Good times
Dames At Sea is a worthy vessel
by Bill Rodriguez
DAMES AT SEA. Book and lyrics by George Haimsohn and Robin Miller, and music by Jim
Wise. Directed by Lennie Watts. With Kathu Connolly, Deb Rascoe, Corey Hill and
Jena Barrette. At Theatre-by-the-Sea through Sept. 12.
The musical Dames at Sea is pure theater. Not terrific
theater, but theater that delivers comedy as economically as a knock-knock
joke, as directly as a sprat-fall. Matunuck's Theatre-by-the-Sea is staging a toe-tapping, golly-geeing rendition that captures every
nudge and wink of its silly charm.
First staged in the late '60s, the whole business is a spoof of those
behind-the-scenes musicals of the '30s, remembered in such films as 42nd
Street and The Gold Diggers of 1933. Every cliché is
celebrated, every stereotype blown up to Macy's-float size. This is a world
where neither Depression nor depression can get a foothold, where spunk is as
good as gold and wide-eyed American optimism as good as talent.

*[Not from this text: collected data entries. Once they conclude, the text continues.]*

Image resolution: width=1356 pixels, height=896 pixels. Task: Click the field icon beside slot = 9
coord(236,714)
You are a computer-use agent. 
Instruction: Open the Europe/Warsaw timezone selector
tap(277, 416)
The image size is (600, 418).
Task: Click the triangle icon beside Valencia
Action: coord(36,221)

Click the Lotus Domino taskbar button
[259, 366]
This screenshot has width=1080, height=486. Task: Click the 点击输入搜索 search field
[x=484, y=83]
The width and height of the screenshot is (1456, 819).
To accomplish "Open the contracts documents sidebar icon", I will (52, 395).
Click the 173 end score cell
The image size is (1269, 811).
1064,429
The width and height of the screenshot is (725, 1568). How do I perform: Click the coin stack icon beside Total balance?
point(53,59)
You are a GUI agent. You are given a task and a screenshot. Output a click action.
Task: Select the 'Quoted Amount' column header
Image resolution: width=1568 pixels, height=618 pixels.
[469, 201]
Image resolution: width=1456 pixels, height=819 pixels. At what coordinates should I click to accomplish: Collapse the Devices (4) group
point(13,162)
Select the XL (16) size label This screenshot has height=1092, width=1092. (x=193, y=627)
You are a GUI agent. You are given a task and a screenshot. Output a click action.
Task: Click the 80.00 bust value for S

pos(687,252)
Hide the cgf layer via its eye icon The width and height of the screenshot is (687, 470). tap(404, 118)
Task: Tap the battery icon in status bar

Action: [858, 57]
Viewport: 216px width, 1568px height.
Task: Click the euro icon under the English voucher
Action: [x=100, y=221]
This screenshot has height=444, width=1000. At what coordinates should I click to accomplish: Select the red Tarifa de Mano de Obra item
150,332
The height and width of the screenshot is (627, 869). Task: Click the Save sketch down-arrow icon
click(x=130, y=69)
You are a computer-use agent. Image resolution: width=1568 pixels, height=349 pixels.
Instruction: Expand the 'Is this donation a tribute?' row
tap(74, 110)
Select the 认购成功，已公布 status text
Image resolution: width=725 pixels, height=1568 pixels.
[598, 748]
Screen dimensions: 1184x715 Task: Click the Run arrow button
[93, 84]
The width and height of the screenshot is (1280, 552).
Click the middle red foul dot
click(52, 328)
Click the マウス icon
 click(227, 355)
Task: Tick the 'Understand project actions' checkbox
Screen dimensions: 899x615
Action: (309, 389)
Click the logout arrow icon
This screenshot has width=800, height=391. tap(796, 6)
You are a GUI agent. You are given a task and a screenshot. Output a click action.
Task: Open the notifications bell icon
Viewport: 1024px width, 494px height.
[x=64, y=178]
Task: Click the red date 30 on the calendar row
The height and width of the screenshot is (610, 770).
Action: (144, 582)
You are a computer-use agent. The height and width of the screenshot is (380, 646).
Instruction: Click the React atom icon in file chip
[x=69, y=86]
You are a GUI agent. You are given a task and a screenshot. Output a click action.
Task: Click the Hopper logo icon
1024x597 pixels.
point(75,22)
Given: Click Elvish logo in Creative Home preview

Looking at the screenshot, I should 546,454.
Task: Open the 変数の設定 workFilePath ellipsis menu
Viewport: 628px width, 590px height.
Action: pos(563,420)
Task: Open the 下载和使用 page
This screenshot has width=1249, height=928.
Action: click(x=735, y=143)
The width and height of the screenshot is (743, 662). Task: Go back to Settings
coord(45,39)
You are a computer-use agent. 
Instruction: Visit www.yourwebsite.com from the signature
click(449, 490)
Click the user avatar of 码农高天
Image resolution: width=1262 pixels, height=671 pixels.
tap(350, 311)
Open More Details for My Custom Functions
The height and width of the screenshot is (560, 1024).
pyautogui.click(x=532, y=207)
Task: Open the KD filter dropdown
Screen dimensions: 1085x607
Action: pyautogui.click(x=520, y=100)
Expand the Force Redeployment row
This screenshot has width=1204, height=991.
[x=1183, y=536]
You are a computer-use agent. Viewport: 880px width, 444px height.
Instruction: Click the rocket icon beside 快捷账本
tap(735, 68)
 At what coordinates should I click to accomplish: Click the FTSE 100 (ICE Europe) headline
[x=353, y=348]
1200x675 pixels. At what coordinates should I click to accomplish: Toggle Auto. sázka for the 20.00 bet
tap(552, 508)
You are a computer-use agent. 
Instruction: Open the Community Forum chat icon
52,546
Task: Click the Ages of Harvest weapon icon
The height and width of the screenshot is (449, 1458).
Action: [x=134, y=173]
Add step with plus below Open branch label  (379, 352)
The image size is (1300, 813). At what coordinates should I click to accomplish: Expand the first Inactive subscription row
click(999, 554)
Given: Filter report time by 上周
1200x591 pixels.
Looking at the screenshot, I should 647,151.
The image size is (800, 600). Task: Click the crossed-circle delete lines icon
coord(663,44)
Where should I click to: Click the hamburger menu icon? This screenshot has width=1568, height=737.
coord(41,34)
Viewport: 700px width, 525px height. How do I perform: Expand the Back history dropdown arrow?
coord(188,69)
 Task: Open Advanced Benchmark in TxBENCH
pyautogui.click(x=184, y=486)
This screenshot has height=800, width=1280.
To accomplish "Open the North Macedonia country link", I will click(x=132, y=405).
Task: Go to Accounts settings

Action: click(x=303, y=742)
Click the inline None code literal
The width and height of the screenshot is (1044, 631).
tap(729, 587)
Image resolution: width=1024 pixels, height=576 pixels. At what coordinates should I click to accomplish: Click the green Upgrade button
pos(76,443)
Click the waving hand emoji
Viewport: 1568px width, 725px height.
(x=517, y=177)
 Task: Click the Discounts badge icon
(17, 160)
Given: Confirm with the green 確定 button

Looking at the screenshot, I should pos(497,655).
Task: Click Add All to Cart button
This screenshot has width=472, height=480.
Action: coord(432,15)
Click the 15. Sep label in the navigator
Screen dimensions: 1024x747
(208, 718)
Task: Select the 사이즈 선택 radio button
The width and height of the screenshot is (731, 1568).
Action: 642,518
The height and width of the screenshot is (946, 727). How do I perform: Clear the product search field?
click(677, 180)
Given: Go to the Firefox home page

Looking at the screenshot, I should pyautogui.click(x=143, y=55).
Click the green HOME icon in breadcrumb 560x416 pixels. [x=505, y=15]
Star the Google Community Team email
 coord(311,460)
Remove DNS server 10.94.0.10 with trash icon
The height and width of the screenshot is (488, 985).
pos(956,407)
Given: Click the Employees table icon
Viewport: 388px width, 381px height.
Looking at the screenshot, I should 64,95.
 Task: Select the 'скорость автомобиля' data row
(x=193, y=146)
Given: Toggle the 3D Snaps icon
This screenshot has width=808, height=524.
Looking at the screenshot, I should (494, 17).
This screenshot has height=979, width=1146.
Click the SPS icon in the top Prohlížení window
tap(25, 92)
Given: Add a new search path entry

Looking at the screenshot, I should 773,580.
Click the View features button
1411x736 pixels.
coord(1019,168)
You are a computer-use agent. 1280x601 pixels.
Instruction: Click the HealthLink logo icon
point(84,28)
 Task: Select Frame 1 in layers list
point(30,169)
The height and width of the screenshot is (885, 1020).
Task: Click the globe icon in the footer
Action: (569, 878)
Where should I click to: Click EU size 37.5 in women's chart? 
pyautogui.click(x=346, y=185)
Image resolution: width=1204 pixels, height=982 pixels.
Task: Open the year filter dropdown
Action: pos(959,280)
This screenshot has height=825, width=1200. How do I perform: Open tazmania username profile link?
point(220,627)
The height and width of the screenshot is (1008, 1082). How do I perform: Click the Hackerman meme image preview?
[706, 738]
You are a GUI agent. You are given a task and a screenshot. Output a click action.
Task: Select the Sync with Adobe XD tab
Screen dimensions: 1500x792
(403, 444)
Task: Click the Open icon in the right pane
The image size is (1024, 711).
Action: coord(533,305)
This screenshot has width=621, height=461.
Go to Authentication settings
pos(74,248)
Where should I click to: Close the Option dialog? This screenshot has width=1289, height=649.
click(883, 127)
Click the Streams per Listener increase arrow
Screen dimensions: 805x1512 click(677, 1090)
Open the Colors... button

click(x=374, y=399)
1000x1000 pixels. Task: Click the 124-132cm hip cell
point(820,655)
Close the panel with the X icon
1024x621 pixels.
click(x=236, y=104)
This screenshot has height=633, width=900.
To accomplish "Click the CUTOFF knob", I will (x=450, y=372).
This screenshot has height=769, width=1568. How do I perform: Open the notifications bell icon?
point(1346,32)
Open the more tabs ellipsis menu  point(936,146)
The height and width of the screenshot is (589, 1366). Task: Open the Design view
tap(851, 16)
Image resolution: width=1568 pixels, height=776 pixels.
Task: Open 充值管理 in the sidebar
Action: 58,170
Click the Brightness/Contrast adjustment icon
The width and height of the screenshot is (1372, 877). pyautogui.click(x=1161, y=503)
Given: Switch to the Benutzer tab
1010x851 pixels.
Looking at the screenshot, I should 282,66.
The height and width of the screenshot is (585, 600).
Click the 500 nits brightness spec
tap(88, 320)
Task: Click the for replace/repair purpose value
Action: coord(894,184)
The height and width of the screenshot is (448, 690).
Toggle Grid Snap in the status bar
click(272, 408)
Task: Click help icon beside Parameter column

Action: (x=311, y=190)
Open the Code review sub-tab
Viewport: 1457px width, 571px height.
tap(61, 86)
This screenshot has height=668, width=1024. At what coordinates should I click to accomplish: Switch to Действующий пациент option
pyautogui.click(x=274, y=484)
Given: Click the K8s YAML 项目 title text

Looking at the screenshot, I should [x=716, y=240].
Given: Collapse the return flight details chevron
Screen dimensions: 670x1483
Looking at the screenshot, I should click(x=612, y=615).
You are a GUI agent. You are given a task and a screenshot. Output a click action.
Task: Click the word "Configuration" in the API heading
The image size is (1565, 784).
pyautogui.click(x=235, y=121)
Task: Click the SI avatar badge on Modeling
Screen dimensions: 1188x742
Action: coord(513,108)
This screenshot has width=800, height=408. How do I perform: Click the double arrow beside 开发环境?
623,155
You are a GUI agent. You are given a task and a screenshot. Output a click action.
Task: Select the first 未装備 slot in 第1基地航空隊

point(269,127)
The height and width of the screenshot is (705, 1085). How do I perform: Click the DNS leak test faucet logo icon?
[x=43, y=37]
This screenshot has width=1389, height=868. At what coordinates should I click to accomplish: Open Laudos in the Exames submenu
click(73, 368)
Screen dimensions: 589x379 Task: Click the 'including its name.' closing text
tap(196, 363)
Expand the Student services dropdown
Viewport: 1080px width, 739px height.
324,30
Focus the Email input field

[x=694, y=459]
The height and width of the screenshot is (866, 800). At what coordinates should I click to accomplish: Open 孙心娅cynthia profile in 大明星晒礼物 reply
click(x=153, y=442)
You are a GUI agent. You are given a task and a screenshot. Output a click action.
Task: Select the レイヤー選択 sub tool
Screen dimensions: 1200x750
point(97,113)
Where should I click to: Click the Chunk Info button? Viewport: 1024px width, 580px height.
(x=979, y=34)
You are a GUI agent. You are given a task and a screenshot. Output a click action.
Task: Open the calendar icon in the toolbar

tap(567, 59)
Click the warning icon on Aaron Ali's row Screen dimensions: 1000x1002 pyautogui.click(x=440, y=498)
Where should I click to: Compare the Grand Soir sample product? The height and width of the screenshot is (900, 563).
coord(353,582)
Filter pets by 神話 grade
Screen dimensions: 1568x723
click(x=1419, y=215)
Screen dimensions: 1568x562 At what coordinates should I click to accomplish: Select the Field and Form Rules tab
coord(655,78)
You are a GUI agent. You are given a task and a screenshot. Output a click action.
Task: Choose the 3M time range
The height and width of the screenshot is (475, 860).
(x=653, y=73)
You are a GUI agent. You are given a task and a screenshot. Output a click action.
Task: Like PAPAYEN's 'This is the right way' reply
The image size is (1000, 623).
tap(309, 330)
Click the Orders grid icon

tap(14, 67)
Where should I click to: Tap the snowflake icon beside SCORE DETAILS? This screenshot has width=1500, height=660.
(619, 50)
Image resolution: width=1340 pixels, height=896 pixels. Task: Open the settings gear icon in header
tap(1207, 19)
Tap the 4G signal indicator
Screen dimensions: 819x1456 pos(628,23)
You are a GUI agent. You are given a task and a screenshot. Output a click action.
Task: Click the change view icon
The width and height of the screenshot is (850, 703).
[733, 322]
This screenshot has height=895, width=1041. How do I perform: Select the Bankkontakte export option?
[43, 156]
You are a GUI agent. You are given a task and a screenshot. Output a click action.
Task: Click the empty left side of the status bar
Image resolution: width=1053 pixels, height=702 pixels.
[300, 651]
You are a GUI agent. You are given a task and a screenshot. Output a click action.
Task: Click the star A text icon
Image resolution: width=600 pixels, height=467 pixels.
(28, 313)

Originally played by Bernadette Peters in the Broadway version, Ruby (Kathy
Connolly) gets off the bus from Utah in the morning, destined to be the toast
of the town by that night. She marches into rehearsal of a Broadway show that
is to open that night -- Dames at Sea. Ruby doesn't know the dance
numbers, but by gum she has grit and determination. Since she can grin and not
trip over her feet doing a time step, the beleaguered and easily flustered
director, Harry Hennesey (James Patterson), hires her to replace a chorus girl
that just ran off with a stage-door playboy.
Love interest? Up pops Dick (Corey Hill), an apple-cheeked sailor who's run
after her with the suitcase she left at the bus station. Wouldn't you know,
he's from Centerdale, Utah, too, and isn't she the girl who served him a
milkshake at Uncle Gus's malt shop, dazzling him so that he got second thoughts
about shipping out with the Navy the next day? Golly! Not only that, but he's a
songwriter and, willikers, always dreamed of writing for a musical. But before
even that much familiarity is established, they are mutually smitten at a
glance and are warbling "It's You" to each other. When he declares that "This
cold canyon of steel and concrete doesn't scare me a bit," she knows she has a
soulmate.
Enter the raven-haired vamp. Mona Kent (Deb Rascoe) is the star of the show,
and whatever Mona wants, Mona gets. She's getting all sultry and slinky over
pretty boy Dick, so can web-spinning be far behind, with poor Ruby in tears?
Rascoe is at her campy, vampy best early on in "That Mister Man of Mine," which
becomes a production number and tap-off duet with Ruby. In future battles, Ruby
has an ally in chorus girl Joan (Jena Barrette), the tough-as-nails hoofer
who's seen it all -- including Mona when she was plain old Grace
Topolofski, from Brooklyn, who is still capable of referring to Shakespeare as
"the bird of Avon." For symmetry, Joan is soon joined by Dick's sailor buddy
Lucky (Rick Kerby), not only a wise-cracking pal but foot-loose enough to join
in on every toe-tapping opportunity.
When Act I ends with the theater being demolished in a WPA project, the action
shifts to onboard a battleship, the opening night audience set to view the show
from boats in the harbor. Conveniently, the captain (Patterson, this time sans
mustache) is a former lover of Mona. Patterson's high point is a tango number
with Mona, dancing "The Beguine" with consuming passion that stops just short
of smoke issuing from his ears.
Lennie Watts, a Theatre-by-the-Sea regular as an actor, directs this all with
just the right amount of tongue in cheek. Never do the silly sentiments aim to
be taken seriously by us, and never are they less than urgent and heartfelt by
the sappy participants. (What other home is there for a line like "You're going
out on that poop deck a chorus girl, but you're coming back a star"?) There's a
lot of enjoyable tap dancing, thanks to the capable all-Equity cast and the
snappy choreography of Kimberly Galberaith. There's no chorus line (only the
addition of Michelle Yaroshko to balance things in some ensemble numbers), but
the campy, let's-put-on-a-show atmosphere may very well be enhanced by a cast
of seven.
Dames at Sea, with its minimal plot barely interrupting the song and
dance numbers, knows where its laughs are and wastes little time between them.
The adorably pathological optimism of "Good Times Are Here to Stay," the first
act curtain closer, is alone worth the price of admission.